Falling Man, by Don DeLillo: After two highly disappointing novels (The Body Artist, Cosmopolis), Don DeLillo makes something of a comeback with Falling Man. Falling Man has been heaped with praise, but while it is a step in the right direction it is not at all comparable to DeLillo's best work (White Noise, The Names, and perhaps Libra). This is DeLillo's Post 9/11 Novel. It was bound to happen. Our narrator is a man who walked out of the ashes of the falling towers and in a daze went to his ex-wife's house rather than his own. This begins something of a relationship again and we see how 9/11 affects the narrator, his wife, and his son and how their lives are changed. I could say more, but it wouldn't make much sense. Without a doubt this is a DeLillo novel, we can tell by the style of the writing. The repetition, the paragraphs which don't really make sense, the tangents, the conversations which also don't make sense. When DeLillo is on his game, it is a beautiful game of language. When he is off his game it is drudge work to read.

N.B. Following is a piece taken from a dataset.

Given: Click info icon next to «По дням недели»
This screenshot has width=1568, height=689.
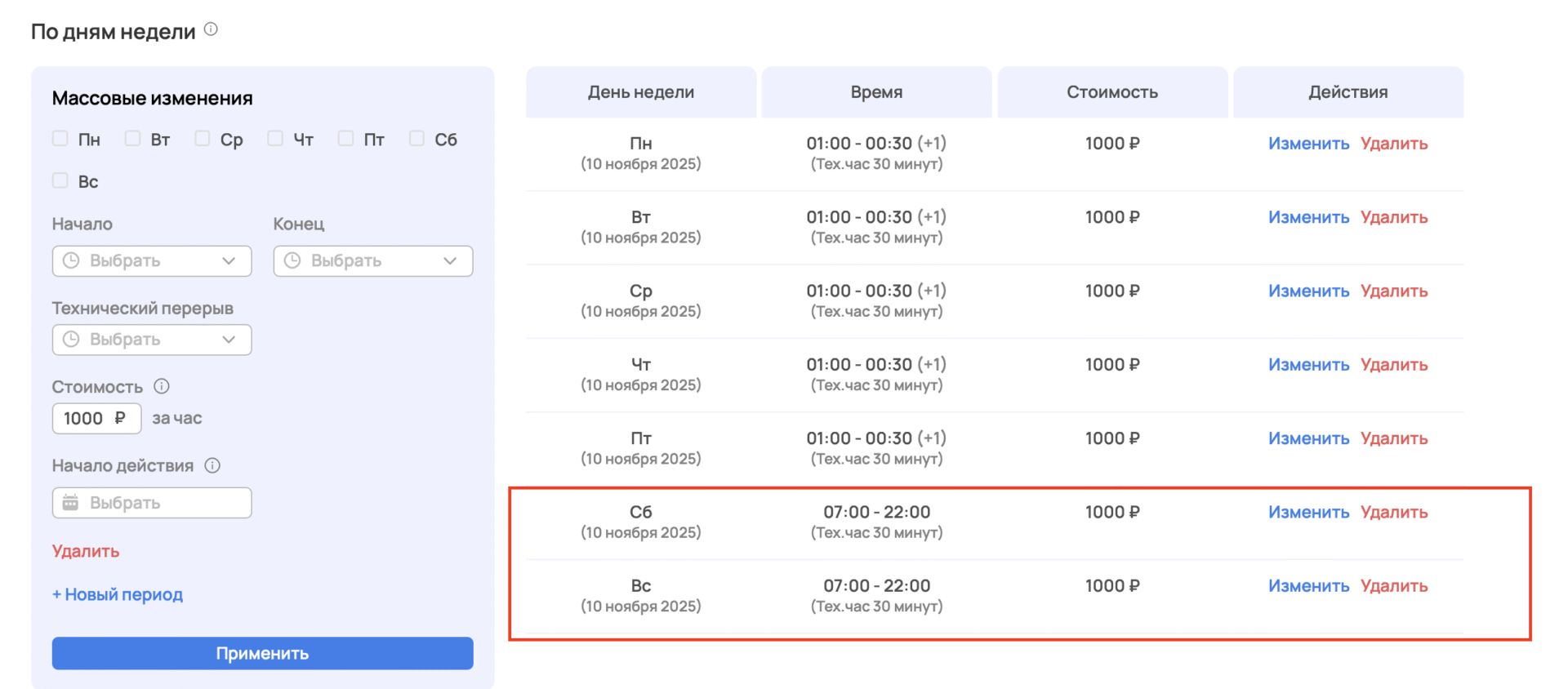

Falling Man is on the closer to DeLillo being on his game side than not, but during the last third to a quarter of the novel the wheels fall off a bit. I cannot really recommend Falling Man. I would suggest giving White Noise a shot, maybe The Names, and a few others of DeLillo's work and THEN if the novels still please, give Falling Man a go. This isn't the place to begin Don DeLillo.

Monday, July 09, 2007

crazy with that interlibrary loan

I fear I've gone a bit nuts with interlibrary loan. I just finished reading Octavia Butler's Wild Seed, which is from ILL, and I have True Names and Corum: The Coming of Chaos also out from ILL. Three books, no bigggie. Only, with ILL, I can't renew. At least, I don't think so. And the borrowing window is much shorter.

Somehow, I missed that the edition of True Names I linked above is available at my library. Like, as a regular book. With renewals. Figures. The edition I have out is a novella edition only, so much shorter. No trouble finishing that in time.

But, I have an abundance of regular library books out.

Oh...In Transit from ILL: Wild Cards, and Starship: Pirate.

That's not all, o, no no.

Being processed by the lending libraries are the following: Dreams of Steel, Walpurgis III, Clay's Ark, and The Bachman Books (a collection of the first four novels Stephen King wrote as Richard Bachman).

What is wrong with me? Do I not have enough books at home? Has my lending library run out of books? I just think of something ELSE I would like to read, realize that my library doesn't have it, and get all giddy with getting stuff from ILL. And THEN I think of something else. Shoot, I only reserved the Bachman collection because my library doesn't have Rage, and ILL doesn't have it as an individual volume. I'll probably read them all.



Oh...just read why I can't find Rage. King has posted this message on his website on the page for Rage:
NOTE: Because of the sensitive nature of the content of this book and its association with school shootings in the United States, Stephen has decided to prohibit any future printings of this book.

That makes sense, though it is too bad.